• [Assigned task] I would like the records restated word for word, without the pictures.

• [Dataset extract]
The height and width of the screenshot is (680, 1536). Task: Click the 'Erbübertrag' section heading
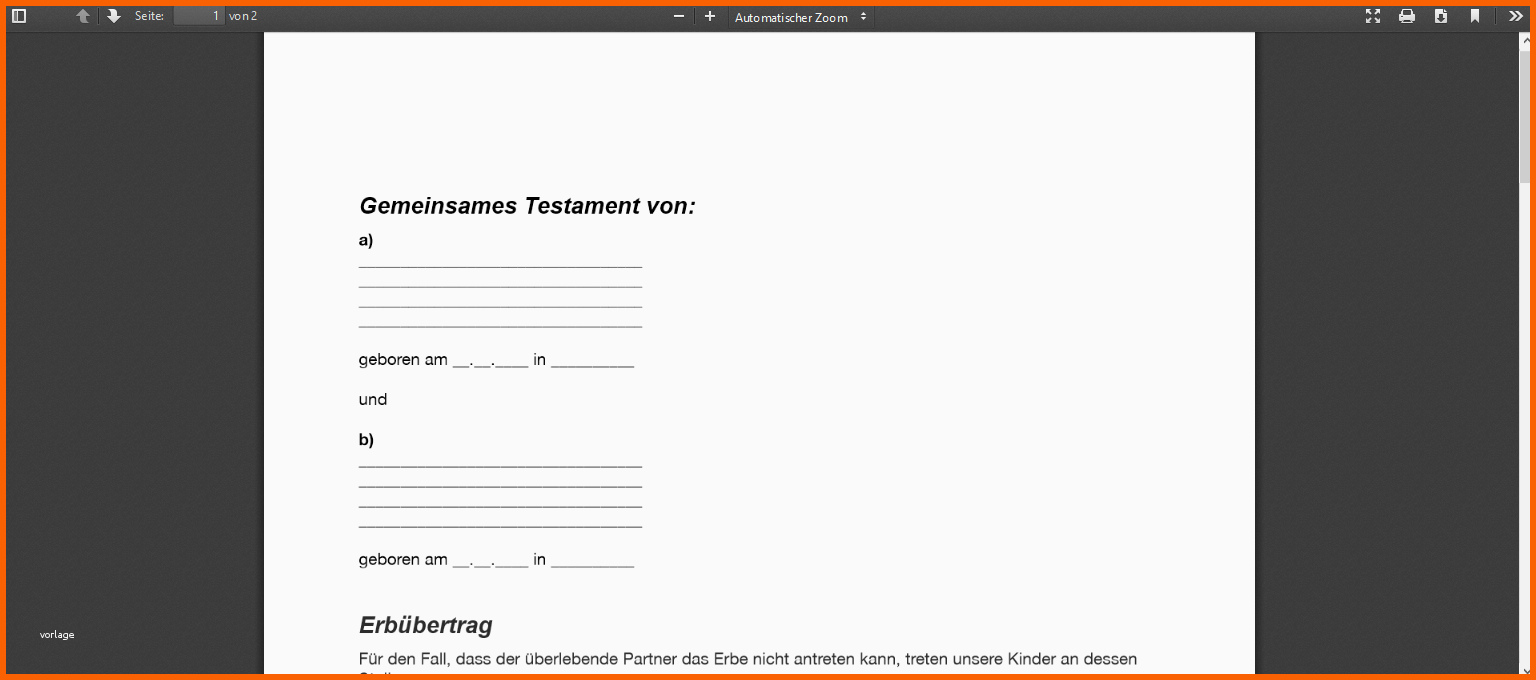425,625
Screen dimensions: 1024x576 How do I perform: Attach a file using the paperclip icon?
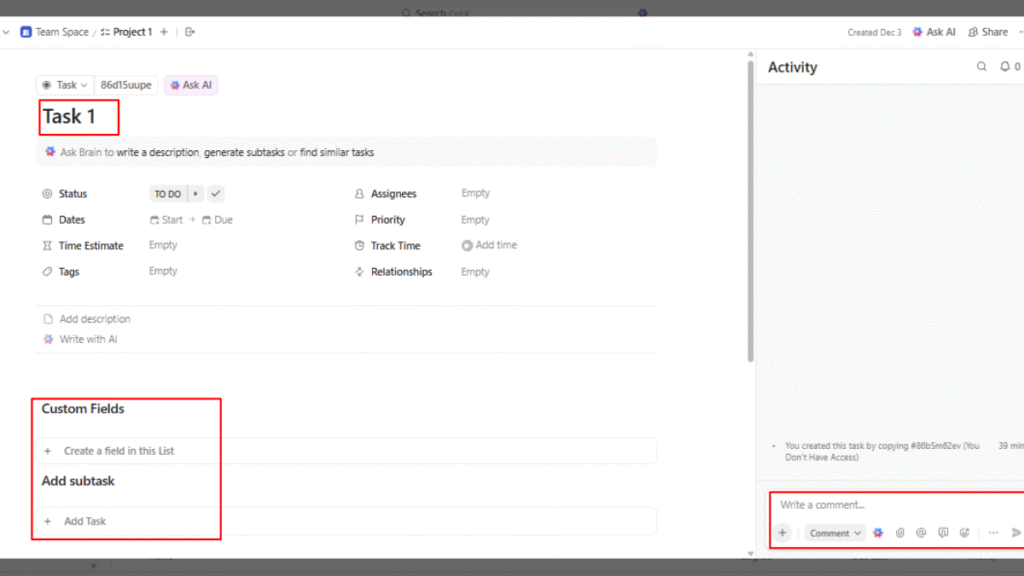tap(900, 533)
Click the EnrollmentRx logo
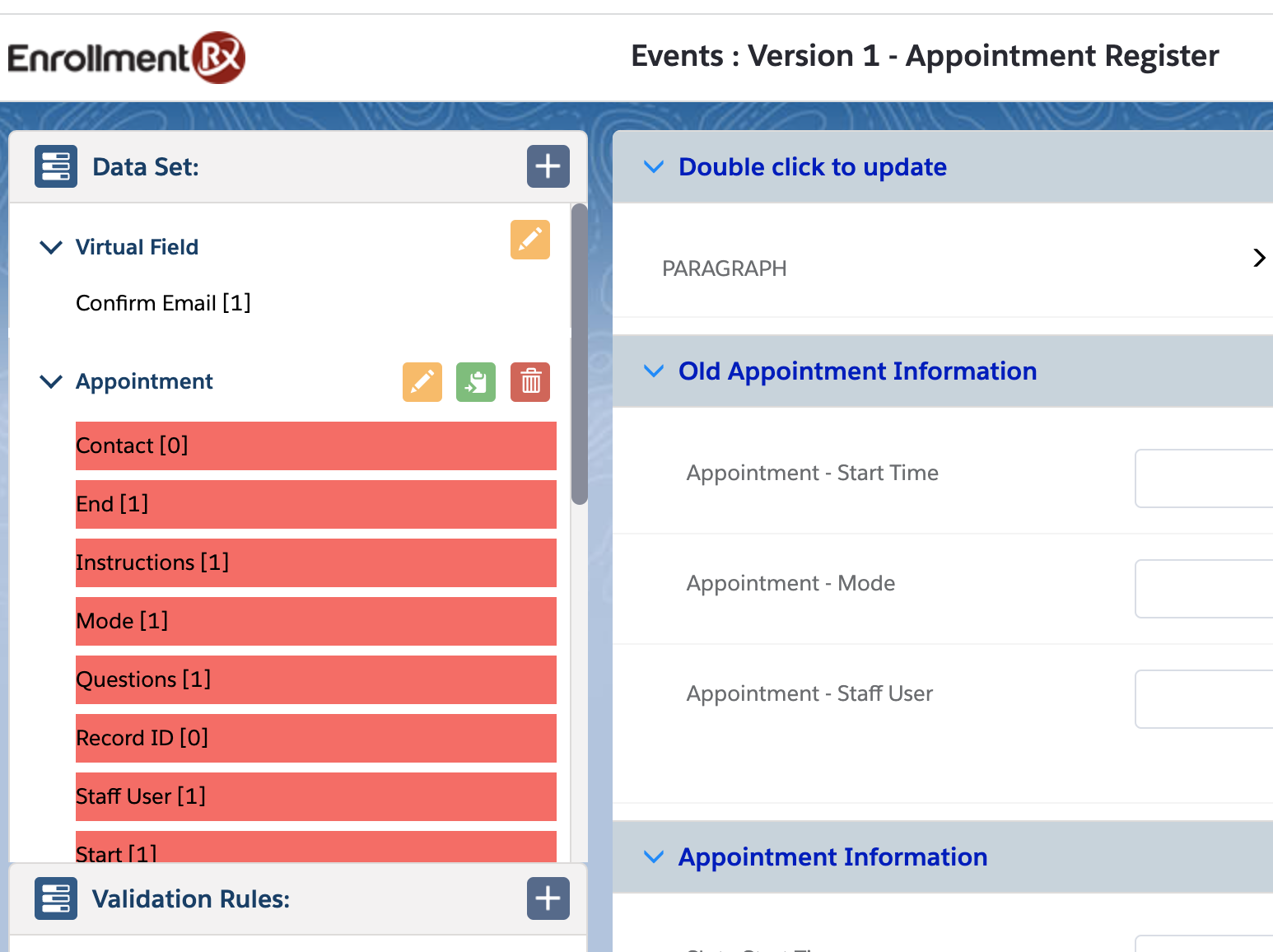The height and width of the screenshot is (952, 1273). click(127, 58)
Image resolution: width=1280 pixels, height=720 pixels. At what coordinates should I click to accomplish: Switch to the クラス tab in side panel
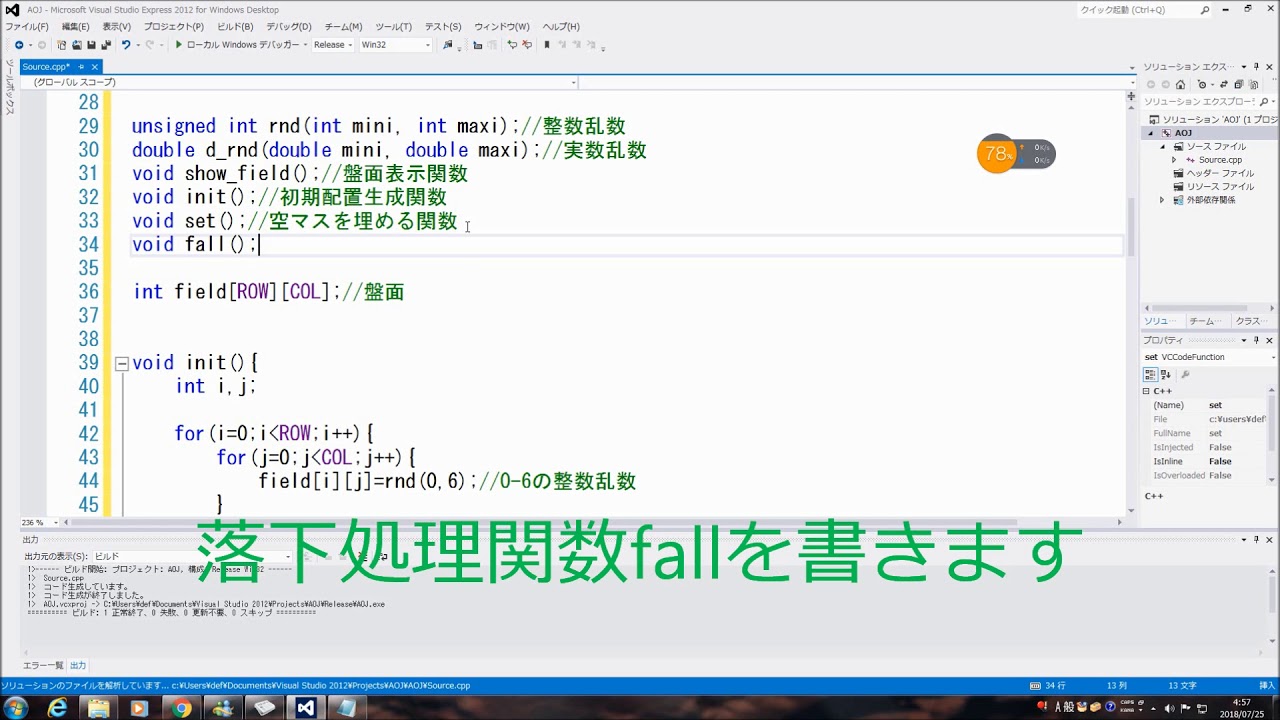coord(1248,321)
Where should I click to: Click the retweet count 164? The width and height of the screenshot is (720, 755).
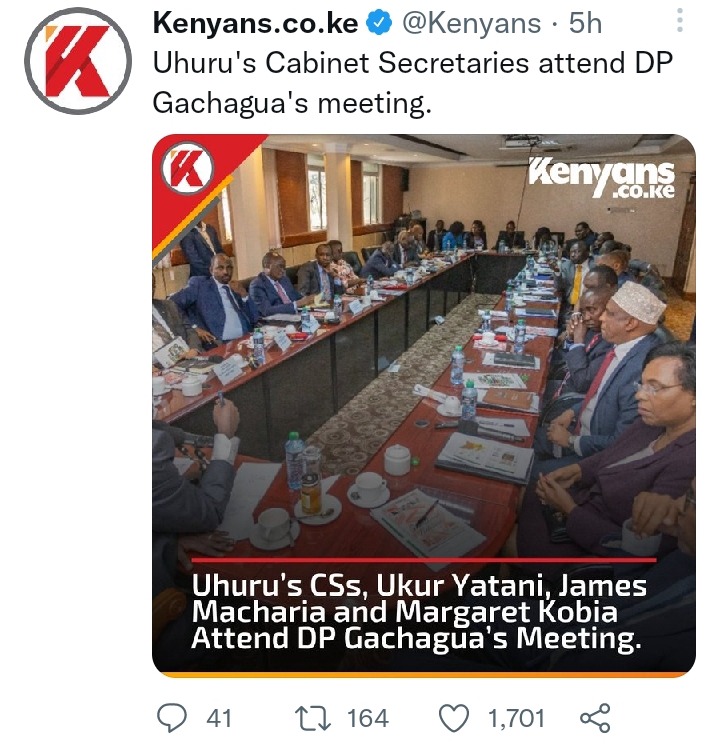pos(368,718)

• [Response to the exercise]
The height and width of the screenshot is (680, 1536). Task: Click the 'Erbübertrag' section heading
425,625
Screen dimensions: 1024x576 How do I perform: Attach a file using the paperclip icon?
tap(900, 533)
Click the EnrollmentRx logo
The height and width of the screenshot is (952, 1273). click(127, 58)
Image resolution: width=1280 pixels, height=720 pixels. At what coordinates should I click to accomplish: Switch to the クラス tab in side panel
coord(1248,321)
Where should I click to: Click the retweet count 164? The width and height of the screenshot is (720, 755).
pos(368,718)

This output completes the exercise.